Exercise: In the excerpt on music file formats below, which sound chip is one of the formats made for, and what code does it include?

Twilighte wrote: I can only imagine you are referring to SID files which are basically the music + code ripped out of C64 games and stuck in a file.
There are several formats that include the original binary code.
One of which is for the AY sound chip and includes Z80 code. There are trackers that generate portable data if you have a player.
I find it difficult to understand the usefulness of this idea, though i do agree we have a real problem on portability of music files on legacy machines.
The original idea (posted a couple years ago) was that it would give greater control over the music from within the player and still remain portable.

For example, you could also have the main game code interact with the player in a way that would allow smooth transitions from a section of a song to another. You could set a value in one of the song player memory locations that tells it to transition from one repeating section to another without abrupt change in the music.
So, you could implement a while loop in the song data itself that kept repeating a section until a flag told it to continue or to jump to a different section. The flag the main program modifies could even tell the player what section to transition to. And the transitions could be seamless.

Supplied data:
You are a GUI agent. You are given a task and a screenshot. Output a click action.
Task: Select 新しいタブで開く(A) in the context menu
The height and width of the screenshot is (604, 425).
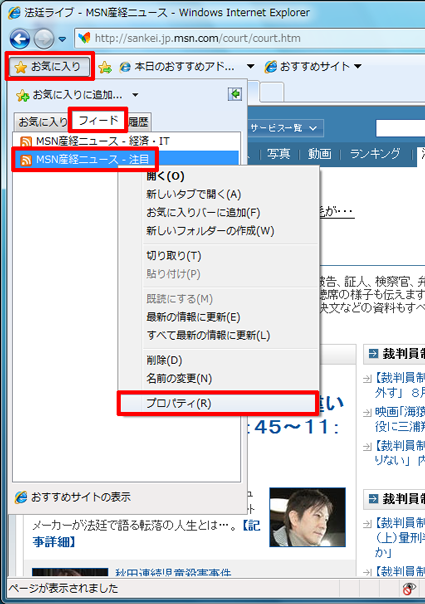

The output: The AY sound chip, and it includes Z80 code.